Invasive breast cancer reprograms early myeloid differentiation in the bone marrow to generate immunosuppressive neutrophils

Significance We show that tumor reprogramming of hematopoiesis in bone marrow occurs at the onset of malignant conversion and results in systemic expansion of circulating activated neutrophils that preferentially accumulate in lungs. Our data are, to our knowledge, the first to show that activation and not inhibition of myeloid differentiation is responsible for expansion and activity of T cell-suppressive myeloid cells; a tumor-derived factor targets the immature hematopoietic compartment to drive myeloid expansion; granulocyte-colony stimulating factor (G-CSF) is the only hematopoietic growth factor to increase in serum during early tumor development; prolonged G-CSF induces production of Rb1 ˡᵒʷ neutrophils and not short-term mobilization; and G-CSF acts in a cell intrinsic manner to expand multipotent progenitors to increase production of tumor-derived Ly6G ⁺ neutrophils. Expansion of myeloid cells associated with solid tumor development is a key contributor to neoplastic progression. Despite their clinical relevance, the mechanisms controlling myeloid cell production and activity in cancer remains poorly understood. Using a multistage mouse model of breast cancer, we show that production of atypical T cell-suppressive neutrophils occurs during early tumor progression, at the onset of malignant conversion, and that these cells preferentially accumulate in peripheral tissues but not in the primary tumor.
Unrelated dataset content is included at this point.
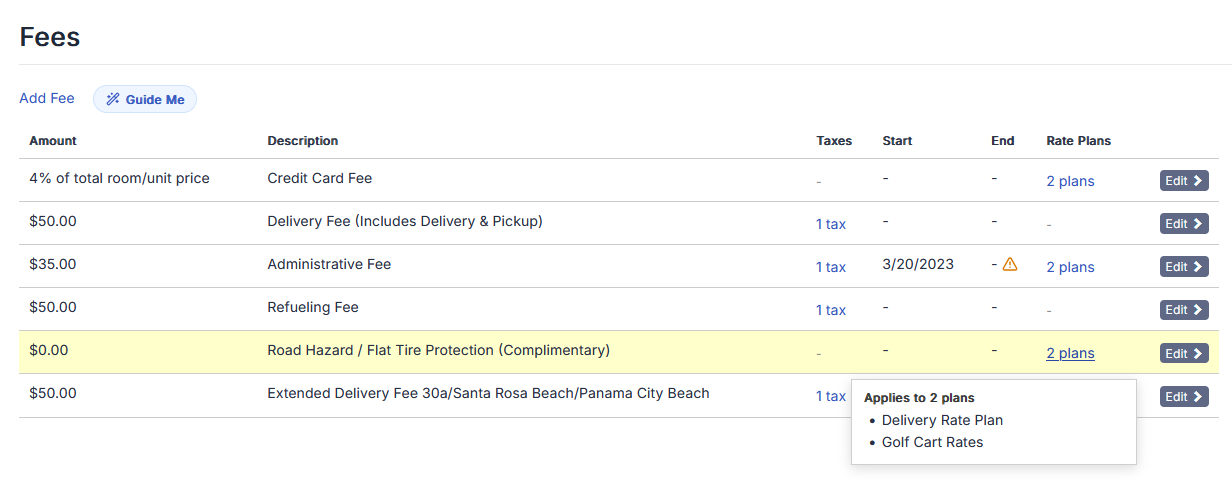Select Delivery Rate Plan in the tooltip
1232x492 pixels.
tap(942, 420)
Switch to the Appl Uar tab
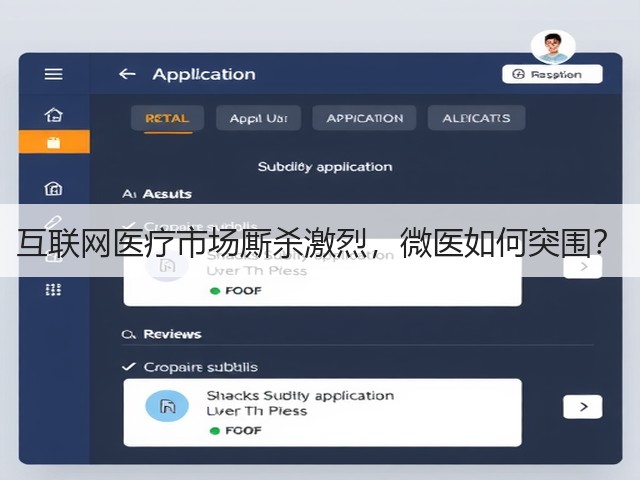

Production of these cells results from activation of a myeloid differentiation program in bone marrow (BM) by a novel mechanism in which tumor-derived granulocyte-colony stimulating factor (G-CSF) directs expansion and differentiation of hematopoietic stem cells to skew hematopoiesis toward the myeloid lineage. Chronic skewing of myeloid production occurred in parallel to a decrease in erythropoiesis in BM in mice with progressive disease. Significantly, we reveal that prolonged G-CSF stimulation is both necessary and sufficient for the distinguishing characteristics of tumor-induced immunosuppressive neutrophils. These results demonstrate that prolonged G-CSF may be responsible for both the development and activity of immunosuppressive neutrophils in cancer.